About this task:
Could you print every entry below exactly as given?

Collected data:
------------------------------------------------------------

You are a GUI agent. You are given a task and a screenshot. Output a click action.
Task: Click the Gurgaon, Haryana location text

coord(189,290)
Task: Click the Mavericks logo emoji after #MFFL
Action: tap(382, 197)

------------------------------------------------------------

Result:
You are a GUI agent. You are given a task and a screenshot. Output a click action.
Task: Click the Gurgaon, Haryana location text

coord(189,290)
Task: Click the Mavericks logo emoji after #MFFL
Action: tap(382, 197)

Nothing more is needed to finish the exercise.